## Source information
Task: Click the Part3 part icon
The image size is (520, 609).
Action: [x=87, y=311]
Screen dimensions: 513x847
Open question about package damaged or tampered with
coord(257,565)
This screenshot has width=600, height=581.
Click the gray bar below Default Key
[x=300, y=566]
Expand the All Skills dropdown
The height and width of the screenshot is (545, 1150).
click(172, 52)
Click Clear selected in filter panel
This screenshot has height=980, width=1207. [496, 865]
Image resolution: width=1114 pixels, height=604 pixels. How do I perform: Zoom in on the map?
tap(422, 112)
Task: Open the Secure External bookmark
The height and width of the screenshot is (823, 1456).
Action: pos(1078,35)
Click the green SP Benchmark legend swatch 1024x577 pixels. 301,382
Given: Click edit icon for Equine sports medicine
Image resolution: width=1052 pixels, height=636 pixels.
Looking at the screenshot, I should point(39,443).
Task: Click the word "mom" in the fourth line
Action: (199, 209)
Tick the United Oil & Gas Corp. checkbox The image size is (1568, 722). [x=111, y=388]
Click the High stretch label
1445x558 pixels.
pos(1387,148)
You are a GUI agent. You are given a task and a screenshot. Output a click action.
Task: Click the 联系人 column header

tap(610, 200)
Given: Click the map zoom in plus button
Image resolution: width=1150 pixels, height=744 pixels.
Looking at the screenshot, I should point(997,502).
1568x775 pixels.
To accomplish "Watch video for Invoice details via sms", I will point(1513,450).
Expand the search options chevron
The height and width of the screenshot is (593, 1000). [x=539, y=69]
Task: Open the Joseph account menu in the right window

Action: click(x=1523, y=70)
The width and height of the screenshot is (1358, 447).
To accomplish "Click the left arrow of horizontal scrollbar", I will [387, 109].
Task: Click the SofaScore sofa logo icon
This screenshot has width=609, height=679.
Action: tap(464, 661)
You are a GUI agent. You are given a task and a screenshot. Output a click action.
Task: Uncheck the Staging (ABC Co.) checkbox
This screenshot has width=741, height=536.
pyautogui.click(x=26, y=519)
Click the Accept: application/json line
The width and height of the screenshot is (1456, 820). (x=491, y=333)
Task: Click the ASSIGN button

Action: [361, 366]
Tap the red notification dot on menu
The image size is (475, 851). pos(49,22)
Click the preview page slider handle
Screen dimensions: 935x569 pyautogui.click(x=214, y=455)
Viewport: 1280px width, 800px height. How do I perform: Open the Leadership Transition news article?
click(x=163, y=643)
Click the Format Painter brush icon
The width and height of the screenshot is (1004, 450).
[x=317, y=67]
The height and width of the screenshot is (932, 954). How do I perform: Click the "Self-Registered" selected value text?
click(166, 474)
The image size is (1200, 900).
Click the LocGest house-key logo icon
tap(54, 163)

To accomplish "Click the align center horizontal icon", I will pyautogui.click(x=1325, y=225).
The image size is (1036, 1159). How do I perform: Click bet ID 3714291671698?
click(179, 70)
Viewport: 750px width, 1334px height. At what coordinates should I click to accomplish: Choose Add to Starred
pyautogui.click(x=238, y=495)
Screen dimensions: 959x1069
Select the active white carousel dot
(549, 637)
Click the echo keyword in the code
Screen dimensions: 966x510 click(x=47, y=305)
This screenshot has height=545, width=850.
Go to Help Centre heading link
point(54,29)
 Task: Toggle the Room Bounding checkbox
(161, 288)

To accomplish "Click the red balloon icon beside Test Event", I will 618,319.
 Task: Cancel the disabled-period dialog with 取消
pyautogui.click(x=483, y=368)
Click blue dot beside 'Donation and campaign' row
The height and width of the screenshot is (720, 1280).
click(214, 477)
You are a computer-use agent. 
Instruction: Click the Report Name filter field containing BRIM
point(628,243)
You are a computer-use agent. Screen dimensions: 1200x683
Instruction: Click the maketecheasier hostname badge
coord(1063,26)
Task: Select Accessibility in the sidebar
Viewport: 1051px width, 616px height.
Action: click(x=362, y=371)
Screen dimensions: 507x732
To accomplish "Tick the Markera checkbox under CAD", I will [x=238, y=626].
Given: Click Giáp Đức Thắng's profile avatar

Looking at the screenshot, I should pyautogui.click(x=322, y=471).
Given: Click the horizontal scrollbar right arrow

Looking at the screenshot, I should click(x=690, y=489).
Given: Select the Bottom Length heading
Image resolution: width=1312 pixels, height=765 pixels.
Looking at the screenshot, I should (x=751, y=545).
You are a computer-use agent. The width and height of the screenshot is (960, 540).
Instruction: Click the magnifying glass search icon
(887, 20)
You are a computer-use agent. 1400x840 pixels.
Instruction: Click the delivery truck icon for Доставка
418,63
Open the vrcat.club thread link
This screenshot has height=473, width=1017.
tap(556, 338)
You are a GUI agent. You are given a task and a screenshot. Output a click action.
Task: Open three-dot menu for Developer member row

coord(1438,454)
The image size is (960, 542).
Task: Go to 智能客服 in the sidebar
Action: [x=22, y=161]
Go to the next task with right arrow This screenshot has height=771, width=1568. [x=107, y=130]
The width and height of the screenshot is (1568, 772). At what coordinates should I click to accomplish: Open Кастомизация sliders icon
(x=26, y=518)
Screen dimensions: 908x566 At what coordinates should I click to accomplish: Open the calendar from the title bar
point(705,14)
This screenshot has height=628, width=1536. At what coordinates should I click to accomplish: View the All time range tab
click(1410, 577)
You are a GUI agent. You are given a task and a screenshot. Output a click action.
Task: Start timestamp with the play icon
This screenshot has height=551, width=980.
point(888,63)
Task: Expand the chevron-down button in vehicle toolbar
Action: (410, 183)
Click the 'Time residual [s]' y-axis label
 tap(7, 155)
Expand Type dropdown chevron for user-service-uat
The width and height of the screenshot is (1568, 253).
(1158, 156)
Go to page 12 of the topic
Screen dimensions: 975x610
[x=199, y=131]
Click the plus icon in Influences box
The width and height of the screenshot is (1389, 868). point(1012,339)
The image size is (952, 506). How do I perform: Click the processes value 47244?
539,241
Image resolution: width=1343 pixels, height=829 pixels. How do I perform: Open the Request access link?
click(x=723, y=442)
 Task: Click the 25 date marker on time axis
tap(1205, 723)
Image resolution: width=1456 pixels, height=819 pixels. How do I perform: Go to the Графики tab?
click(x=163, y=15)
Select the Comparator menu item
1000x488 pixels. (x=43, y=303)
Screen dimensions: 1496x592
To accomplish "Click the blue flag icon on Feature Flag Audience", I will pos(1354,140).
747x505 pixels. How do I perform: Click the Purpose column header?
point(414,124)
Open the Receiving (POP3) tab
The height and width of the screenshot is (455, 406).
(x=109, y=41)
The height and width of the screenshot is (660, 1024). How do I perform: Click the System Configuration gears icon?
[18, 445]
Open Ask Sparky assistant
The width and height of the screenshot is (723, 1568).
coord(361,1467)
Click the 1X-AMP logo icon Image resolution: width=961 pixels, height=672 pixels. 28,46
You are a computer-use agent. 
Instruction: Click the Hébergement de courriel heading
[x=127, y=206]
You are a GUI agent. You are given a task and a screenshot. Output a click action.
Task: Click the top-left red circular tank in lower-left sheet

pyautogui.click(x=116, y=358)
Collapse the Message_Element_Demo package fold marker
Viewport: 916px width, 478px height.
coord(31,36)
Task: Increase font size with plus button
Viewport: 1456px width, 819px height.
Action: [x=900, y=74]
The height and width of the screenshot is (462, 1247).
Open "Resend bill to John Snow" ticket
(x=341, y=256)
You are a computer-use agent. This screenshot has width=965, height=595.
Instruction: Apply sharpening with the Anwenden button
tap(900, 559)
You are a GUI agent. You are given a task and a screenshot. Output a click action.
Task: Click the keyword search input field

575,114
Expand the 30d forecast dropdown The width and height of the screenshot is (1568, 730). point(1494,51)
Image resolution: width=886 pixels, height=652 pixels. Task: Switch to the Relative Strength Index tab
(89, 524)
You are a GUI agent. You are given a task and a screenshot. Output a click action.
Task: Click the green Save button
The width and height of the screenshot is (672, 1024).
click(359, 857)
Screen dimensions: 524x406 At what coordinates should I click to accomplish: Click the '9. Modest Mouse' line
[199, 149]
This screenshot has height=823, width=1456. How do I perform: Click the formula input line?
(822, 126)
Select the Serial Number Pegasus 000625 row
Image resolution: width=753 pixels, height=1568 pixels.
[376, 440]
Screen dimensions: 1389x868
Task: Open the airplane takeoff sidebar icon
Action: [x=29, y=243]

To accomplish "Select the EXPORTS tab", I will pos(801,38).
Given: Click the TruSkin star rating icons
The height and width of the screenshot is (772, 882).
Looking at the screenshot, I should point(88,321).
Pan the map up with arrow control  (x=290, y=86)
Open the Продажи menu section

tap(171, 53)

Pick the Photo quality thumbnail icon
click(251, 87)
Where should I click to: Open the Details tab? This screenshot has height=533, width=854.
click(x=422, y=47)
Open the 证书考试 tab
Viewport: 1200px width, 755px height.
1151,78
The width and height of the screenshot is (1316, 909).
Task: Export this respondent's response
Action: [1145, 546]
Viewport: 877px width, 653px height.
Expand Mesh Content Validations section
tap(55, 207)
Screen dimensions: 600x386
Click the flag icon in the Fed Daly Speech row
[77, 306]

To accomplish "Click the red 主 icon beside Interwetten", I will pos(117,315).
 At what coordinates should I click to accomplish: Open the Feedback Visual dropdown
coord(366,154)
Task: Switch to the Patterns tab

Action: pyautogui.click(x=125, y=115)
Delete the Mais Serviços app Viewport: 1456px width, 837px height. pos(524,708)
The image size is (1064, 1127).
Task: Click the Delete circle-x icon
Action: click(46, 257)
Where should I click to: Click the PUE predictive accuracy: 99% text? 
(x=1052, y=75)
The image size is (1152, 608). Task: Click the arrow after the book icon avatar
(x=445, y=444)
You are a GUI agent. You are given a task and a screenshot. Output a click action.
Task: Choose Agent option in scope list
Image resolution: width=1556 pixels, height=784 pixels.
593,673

## Work request
The lines to return begin at the first line of the records and end at the line holding "Given: Click edit"; please return them exactly, including both, and nothing beyond.

## Answer section
Task: Click the Part3 part icon
The image size is (520, 609).
Action: [x=87, y=311]
Screen dimensions: 513x847
Open question about package damaged or tampered with
coord(257,565)
This screenshot has width=600, height=581.
Click the gray bar below Default Key
[x=300, y=566]
Expand the All Skills dropdown
The height and width of the screenshot is (545, 1150).
click(172, 52)
Click Clear selected in filter panel
This screenshot has height=980, width=1207. [496, 865]
Image resolution: width=1114 pixels, height=604 pixels. How do I perform: Zoom in on the map?
tap(422, 112)
Task: Open the Secure External bookmark
The height and width of the screenshot is (823, 1456).
Action: pos(1078,35)
Click the green SP Benchmark legend swatch 1024x577 pixels. 301,382
Given: Click edit icon for Equine sports medicine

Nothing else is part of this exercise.